Again, like Anastasia, it's not the main reason I don't have kids, but it's a HUGE contributing factor. I think parents who KNOW the odds are stacked against them and choose to bring kids into a mentally ill home with the hope that things will get better or can't be as bad as when they were kids or whatever... well. You know what I think about those parents. Ahem.
I agree with you there. I suppose that's what I'm thinking... that if you know that you have a mental illness and it manifests itself physically (I have friends who take medications for it, and you wouldn't know they were ever ill) then you shouldn't have children, especially if you think that it will improve.

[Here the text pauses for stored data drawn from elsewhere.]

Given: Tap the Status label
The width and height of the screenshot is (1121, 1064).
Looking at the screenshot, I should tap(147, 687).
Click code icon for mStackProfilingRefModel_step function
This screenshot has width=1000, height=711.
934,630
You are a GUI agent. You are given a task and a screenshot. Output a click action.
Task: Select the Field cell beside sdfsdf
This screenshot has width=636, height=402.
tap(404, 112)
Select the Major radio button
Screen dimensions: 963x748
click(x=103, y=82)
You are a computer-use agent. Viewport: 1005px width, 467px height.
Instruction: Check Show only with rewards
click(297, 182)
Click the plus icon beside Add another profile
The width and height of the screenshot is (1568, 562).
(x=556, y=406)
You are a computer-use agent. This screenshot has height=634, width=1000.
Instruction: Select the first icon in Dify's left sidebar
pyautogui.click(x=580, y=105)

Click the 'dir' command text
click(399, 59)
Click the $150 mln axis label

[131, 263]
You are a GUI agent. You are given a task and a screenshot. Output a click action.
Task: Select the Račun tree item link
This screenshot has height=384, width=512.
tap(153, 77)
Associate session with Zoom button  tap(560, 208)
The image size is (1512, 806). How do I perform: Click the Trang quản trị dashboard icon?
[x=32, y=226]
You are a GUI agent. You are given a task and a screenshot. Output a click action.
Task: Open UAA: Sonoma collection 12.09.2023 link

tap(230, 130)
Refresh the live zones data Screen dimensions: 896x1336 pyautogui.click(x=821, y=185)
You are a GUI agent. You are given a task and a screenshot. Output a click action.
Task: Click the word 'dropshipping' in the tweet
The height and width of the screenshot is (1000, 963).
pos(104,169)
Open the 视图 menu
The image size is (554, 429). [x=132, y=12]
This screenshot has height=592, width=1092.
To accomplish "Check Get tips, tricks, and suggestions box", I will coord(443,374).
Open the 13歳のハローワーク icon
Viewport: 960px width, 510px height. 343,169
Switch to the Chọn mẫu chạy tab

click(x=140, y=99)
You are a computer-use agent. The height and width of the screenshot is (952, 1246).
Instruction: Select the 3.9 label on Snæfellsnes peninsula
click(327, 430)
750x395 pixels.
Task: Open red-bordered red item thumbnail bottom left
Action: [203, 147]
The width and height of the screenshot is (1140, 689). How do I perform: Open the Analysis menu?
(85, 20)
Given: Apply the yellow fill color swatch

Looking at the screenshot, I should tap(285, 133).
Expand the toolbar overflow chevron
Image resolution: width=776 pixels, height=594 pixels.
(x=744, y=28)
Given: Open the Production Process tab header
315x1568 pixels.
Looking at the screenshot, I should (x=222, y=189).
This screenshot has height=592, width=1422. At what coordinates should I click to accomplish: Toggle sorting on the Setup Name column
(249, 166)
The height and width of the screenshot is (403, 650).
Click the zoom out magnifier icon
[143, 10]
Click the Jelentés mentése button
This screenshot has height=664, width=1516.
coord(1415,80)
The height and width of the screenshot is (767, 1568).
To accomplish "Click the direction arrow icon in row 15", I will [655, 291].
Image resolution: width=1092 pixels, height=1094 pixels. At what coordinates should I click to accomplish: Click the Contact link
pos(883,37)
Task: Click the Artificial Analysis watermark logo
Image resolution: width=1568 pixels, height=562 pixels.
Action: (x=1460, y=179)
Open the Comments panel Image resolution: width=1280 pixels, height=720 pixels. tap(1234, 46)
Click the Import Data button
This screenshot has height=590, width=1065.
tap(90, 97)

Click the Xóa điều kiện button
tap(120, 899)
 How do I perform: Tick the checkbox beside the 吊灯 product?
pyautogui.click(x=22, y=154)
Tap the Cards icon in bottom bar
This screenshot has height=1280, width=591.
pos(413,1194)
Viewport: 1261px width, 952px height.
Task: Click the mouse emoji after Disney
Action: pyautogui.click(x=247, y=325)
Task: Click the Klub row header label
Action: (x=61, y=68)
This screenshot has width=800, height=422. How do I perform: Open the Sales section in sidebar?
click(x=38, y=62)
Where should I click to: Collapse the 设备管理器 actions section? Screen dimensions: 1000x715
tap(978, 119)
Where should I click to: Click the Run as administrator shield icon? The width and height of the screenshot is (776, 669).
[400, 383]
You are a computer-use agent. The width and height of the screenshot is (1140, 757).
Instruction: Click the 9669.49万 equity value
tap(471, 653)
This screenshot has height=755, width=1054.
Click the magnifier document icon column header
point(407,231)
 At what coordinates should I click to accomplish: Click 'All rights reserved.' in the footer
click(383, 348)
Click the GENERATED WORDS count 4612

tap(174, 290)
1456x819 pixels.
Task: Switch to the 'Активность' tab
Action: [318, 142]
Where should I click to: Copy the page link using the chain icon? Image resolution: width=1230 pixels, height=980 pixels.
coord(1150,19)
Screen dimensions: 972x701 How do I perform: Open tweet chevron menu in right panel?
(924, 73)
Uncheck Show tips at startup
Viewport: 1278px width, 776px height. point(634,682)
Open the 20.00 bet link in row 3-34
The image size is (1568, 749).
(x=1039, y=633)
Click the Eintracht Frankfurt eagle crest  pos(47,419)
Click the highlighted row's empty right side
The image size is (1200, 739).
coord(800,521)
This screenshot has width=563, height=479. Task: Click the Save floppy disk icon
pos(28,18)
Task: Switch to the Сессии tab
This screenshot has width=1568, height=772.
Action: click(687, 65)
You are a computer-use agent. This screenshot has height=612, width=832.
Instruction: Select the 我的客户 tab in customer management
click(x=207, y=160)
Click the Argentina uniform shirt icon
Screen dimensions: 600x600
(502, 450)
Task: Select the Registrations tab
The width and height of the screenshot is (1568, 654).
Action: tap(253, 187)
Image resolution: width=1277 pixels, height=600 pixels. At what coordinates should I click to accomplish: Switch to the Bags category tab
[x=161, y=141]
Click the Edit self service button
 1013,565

As a male with mental issues, I must agree with the idea that I shouldn't have children. Even if it isn't genetic, the idea of having kids is just wrong because I could never care for them properly. Even a cat is beyond my means which saddens me because I love kitties but it wouldn't be fair to the animal. Why people can't understand this is beyond me.
Jo Wrote:I have always maintained women who suffer from depression should not be having children...

ITA. I think it's unconscionable to have children if you are clinically depressed. Not only are you passing it on genetically, but you are subjecting them to a life that revolves around your moods, temper tantrums, breakdowns, etc.
I'm a great example of what the study was talking about. I think part of the reason my mom and I grew apart when I was young was because her depression worsened over time and strained the weak relationship we had. I also developed depression. I was diagnosed later in life, but I believe I have struggled with it ever since I was a really young child. I can't remember my mom being particularly nurturing or supportive, which may have helped me develop the coping skills I am trying to acquire now so I can heal once and for all.